→ **Excerpt**:
□ □ □ □ □ □ □

The client-server interation should look as follows. A client, when
initiating the request, should send HTTP_ACCEPT_LANGUAGE and
HTTP_ACCEPT_CHARSET variables to the server. Server sends, one of
the following:
Content-Type: text/html; charset=koi8-r
Content-Type: text/html; charset=windows-1251
Content-Type: text/html; charset=x-mac-cyrillic
Content-Type: text/html; charset=cp866
Content-Type: text/html; charset=iso-8859-5
This allows "smart" browsers (for example, later versions of Netscape
Communicator) to automatically switch fonts. Read more on this on
Andrei Chernov's
pages.
Having words like "please, choose an appropriate encoding" on your
pages is really a BAD idea, drives people crazy. When I see these
words, I really get mad on those who can not comply with simple rules,
to eliminate all this encoding mess. This is especially true for those
who have Microssoft made HTTP servers. This company, apparently think
they can do whatever is convinient for them, not for others.
Here is my advice. Get the
latest version of Apache
and a
FLY plug-in module
written by Igor Sereda (sereda@spb.runnet.ru).
The module allows on-the-fly recoding from one character set to another
on the basis of either HTTP_ACCEPT_CHARSET or, if it is not set, it scans
"User-Agent" field from which it tries to figure out what platform and OS you
are on. I am
archiving it on sunsite as well.

□ □ □ □ □ □ □

→ **Exercise directions**: Reproduce the passage on Cyrillic character encodings word for word, from "Here is my advice." to "sunsite as well.".

→ **Given information**:

□ □ □ □ □ □ □

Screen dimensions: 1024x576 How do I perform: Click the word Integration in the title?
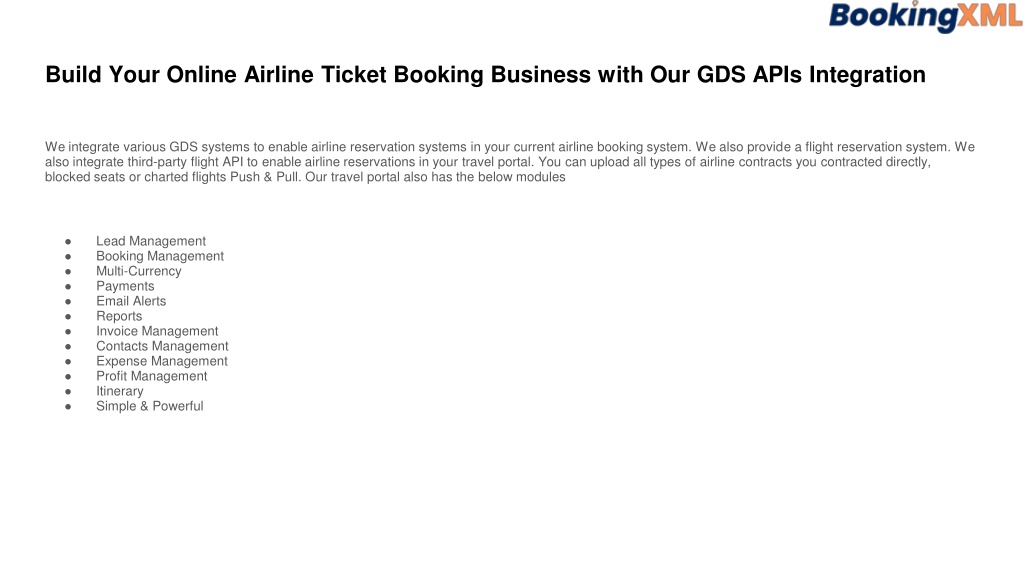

□ □ □ □ □ □ □

→ **Result for this task**:
Here is my advice. Get the
latest version of Apache
and a
FLY plug-in module
written by Igor Sereda (sereda@spb.runnet.ru).
The module allows on-the-fly recoding from one character set to another
on the basis of either HTTP_ACCEPT_CHARSET or, if it is not set, it scans
"User-Agent" field from which it tries to figure out what platform and OS you
are on. I am
archiving it on sunsite as well.